Most of us get one childhood to remember. I got two.
There was the picture-perfect one of my family: a mother and father very much in love, very loving parents to my older brother and me. We lived in a little town in the Midwest. My mother never worked outside of the home, but instead spent her days driving a station wagon, taking us, and all the neighborhood kids that could fit, to the public pool, the playground, and town. We even had a collie! That was my first childhood. It lasted fourteen years.
On a beautiful spring evening the Sunday before Easter of my freshman year of high school, my father suffered a fatal heart attack. Thus began my second life as a girl growing up, a life that began with an adolescence transformed literally overnight from a girlhood dream to a nightmare of loss and a new, bittersweet appreciation of life's nuances. Everything about my life changed, and with those changes came a heightened awareness of the gendered experience of everyday life for girls and women.
After my father's death, I watched my mother go to work in a factory; she was one of the few women there in the early 1960s. Since my brother was at college, I needed to get my driver's license as soon as possible because my mother worked the afternoon shift and was no longer there to drive me anywhere. An adolescent girl who drove herself to school, appointments, high school football games? I was not the only one, but -- like my mother -- I was one of just a few. What surprised and intrigued me the most was the way the rest of the world responded to the changes in our lives. My mother's best friend would become jealous when her husband came over to help my mother start the lawn mower. I proved quite able in my new life, yet without my father's enthusiastic endorsement, I felt smart but uncertain, more sensitive to what others thought, what others suggested, and what others assumed about me.
This second childhood was to become a particularly defining one for me for reasons that I would fully understand only later through my work as a child psychologist with girls. My father's death was for me a crucible event, a moment in which everything I knew and felt and was was put to a test. It was a trial by fire, and one through which I might emerge more fragile or more strong, or perhaps both. But whatever the outcome, I was changed. Without thinking consciously about it at the time, I've always separated my life into two parts: before and after my father died.
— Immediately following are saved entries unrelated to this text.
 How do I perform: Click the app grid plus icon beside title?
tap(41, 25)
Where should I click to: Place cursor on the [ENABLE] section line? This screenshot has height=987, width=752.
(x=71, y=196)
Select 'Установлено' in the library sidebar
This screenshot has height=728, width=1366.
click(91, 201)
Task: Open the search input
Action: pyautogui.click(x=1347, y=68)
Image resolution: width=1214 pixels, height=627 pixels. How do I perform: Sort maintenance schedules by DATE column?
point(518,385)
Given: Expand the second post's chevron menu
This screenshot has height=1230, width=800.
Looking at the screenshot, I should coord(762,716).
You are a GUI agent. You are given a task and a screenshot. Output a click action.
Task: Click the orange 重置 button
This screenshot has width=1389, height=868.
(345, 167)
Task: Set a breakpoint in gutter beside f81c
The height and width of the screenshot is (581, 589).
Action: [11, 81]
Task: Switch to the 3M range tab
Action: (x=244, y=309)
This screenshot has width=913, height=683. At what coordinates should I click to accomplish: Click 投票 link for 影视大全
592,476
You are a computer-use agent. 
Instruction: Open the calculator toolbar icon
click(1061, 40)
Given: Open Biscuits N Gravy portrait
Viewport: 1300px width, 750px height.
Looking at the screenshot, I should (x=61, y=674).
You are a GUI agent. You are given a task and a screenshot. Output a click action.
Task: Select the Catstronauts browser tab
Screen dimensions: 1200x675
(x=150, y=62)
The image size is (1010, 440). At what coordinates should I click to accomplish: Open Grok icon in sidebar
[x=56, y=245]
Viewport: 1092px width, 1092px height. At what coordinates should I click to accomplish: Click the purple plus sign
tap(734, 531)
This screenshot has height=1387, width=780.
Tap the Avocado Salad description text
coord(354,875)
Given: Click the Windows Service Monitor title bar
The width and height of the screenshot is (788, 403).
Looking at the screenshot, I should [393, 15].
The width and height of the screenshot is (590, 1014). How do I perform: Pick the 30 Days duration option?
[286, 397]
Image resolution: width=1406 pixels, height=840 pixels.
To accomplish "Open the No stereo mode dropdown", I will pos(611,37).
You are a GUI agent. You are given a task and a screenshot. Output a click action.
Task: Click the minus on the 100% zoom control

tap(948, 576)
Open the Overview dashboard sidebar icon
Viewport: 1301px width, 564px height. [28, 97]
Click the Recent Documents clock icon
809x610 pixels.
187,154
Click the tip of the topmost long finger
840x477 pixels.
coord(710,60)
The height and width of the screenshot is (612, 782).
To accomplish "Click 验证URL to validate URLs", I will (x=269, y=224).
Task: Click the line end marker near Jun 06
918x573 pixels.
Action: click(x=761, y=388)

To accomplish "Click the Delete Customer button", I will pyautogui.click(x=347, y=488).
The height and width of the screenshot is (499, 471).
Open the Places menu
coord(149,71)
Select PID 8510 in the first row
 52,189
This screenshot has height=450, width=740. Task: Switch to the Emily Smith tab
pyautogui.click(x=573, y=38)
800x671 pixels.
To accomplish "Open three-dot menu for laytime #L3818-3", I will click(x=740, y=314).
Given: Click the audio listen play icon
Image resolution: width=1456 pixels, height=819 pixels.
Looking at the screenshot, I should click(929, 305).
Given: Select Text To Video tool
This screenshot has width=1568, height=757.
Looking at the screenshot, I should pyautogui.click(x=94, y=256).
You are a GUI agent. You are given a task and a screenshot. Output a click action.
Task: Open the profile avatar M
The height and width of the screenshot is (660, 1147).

Subsequently, in my work with children and adults my sense of crucible events as the catalyst for emotional growth and development became a useful tool in helping others see the effects of life events on their own emotional development and their relationships with others. Through this lens of crucible events it is possible to get a better view of the inner life of girls. This I know from my work, and from my own personal experiences of moving from my family home out into the world. I would forever feel a particular empathy toward girls' emotional experience, and a strong desire to make sense of it for parents, educators, and girls themselves. But first I had to navigate those waters for myself, and it was a slow, deliberate journey.
My love of science and people drew me first to pursue an education in nursing, but I soon shifted my focus to teaching, earned my degree, and got the job. By my second year of teaching, when I couldn't figure out how to reach and teach some of my students, I took a day off to visit the nearest university, Kent State, to see which graduate courses were available to help me understand how the human brain worked. A serendipitous meeting and the discovery of an exciting doctoral program in preventive psychology prompted me to resign from teaching to resume my own education. With my Ph.D., I established a private practice and started a company with three other colleagues developing preventive psychological programs for schools. Soon one of our clients, the director of Laurel School, recruited me to serve as the staff school psychologist, a position I agreed to take for one year while we assessed their needs.